Plutôt qu'une branche de la linguistique, comme on a parfois tendance à le dire, la sociolinguistique constitue un nouveau point de vue sur la langue et la communication humaine, qui intègre des facteurs que la seule linguistique ne peut prendre en compte, et dont souvent elle se méfie en raison de leur apparente subjectivité : attitudes des locuteurs, jugements épilinguistiques, etc. De ce fait la sociolinguistique prend en compte fondamentalement tous les phénomènes liés à la situation de discours, qu'ils soient caractérisables en termes temporels (historiques), spatiaux (géographiques) ou sociaux (sociologiques voire plus globalement anthropologiques). A ce titre la sociolinguistique mérite une place autonome et complète au sein des sciences humaines, et n'est pas simplement le point de rencontre indéfinissable d'une linguistique et d'une sociologie. Il s'agit donc d'une étude de la communication humaine et des outils privilégiés de cette communication que sont les langues, qui intègre dans la description tout ce qui relève des partenaires de la communication comme des circonstances de cette communication. La sociolinguistique a donc développé des procédures et méthodologies spécifiques, susceptibles de permettre la description de ce nouvel objet qu'est l'homme parlant au sein d'une société.

Variation

Variation diachronique

"La variation diachronique est liée au temps ; elle permet de cotraster les traits selon qu'ils sont perçus comme plus ou moins anciens ou récents." (M. L. Moreau, article "Variation", in Sociolinguistique. Concepts de base, Mardaga, 1997, p. 284.

Variation diatopique

"La variation diatopique joue sur l'axe géographique ; la différenciation d'une langue suivant les régions relève de cette variation.
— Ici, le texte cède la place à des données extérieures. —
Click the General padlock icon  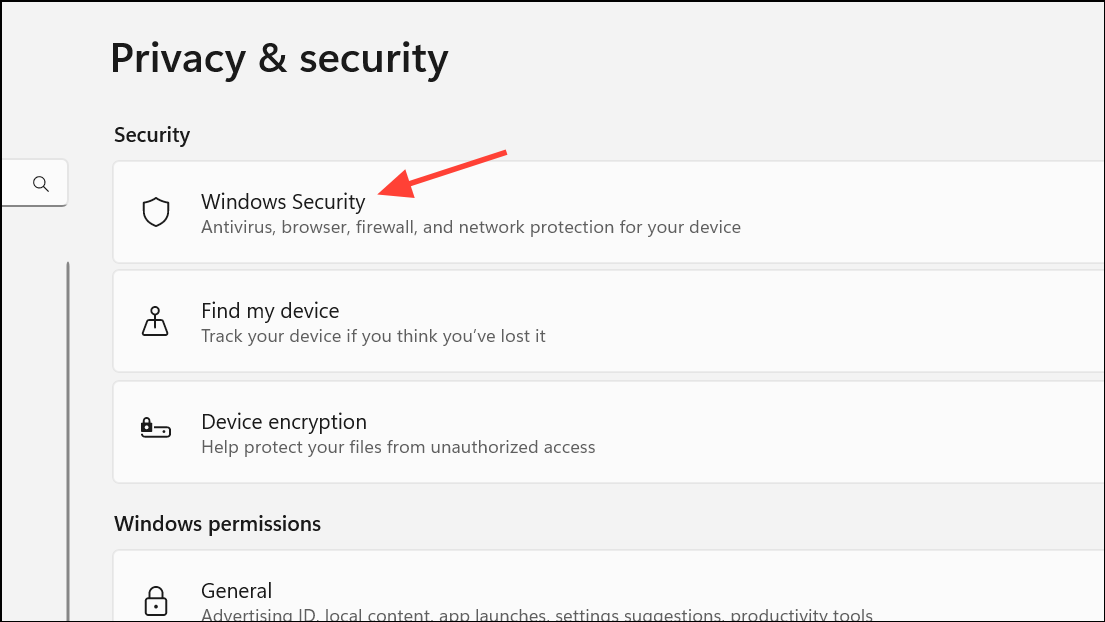point(156,601)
Pour désigner les usages qui en résultent, on parle de régiolectes, de topolectes ou de géolectes." (M. L. Moreau, article "Variation", in Sociolinguistique. Concepts de base, Mardaga, 1997, p. 284.

Variation diastratique

"La variation diastratique explique les différences entre les usages pratiquées par les diverses classes sociales. Il est question en ce cas de sociolectes" (M. L. Moreau, article "Variation", in Sociolinguistique. Concepts de base, Mardaga, 1997, p. 284.

Variation diaphasique

"On parle de variation diaphasique lorsqu'on observe une différenciation des usages selon les situations de discours ; ainsi la production langagière est-elle influencée par le caractère plus ou moins formel du contexte d'énonciation et se coule-t-elle en des registres ou des styles différents." (M. L. Moreau, article "Variation", in Sociolinguistique. Concepts de base, Mardaga, 1997, p. 284.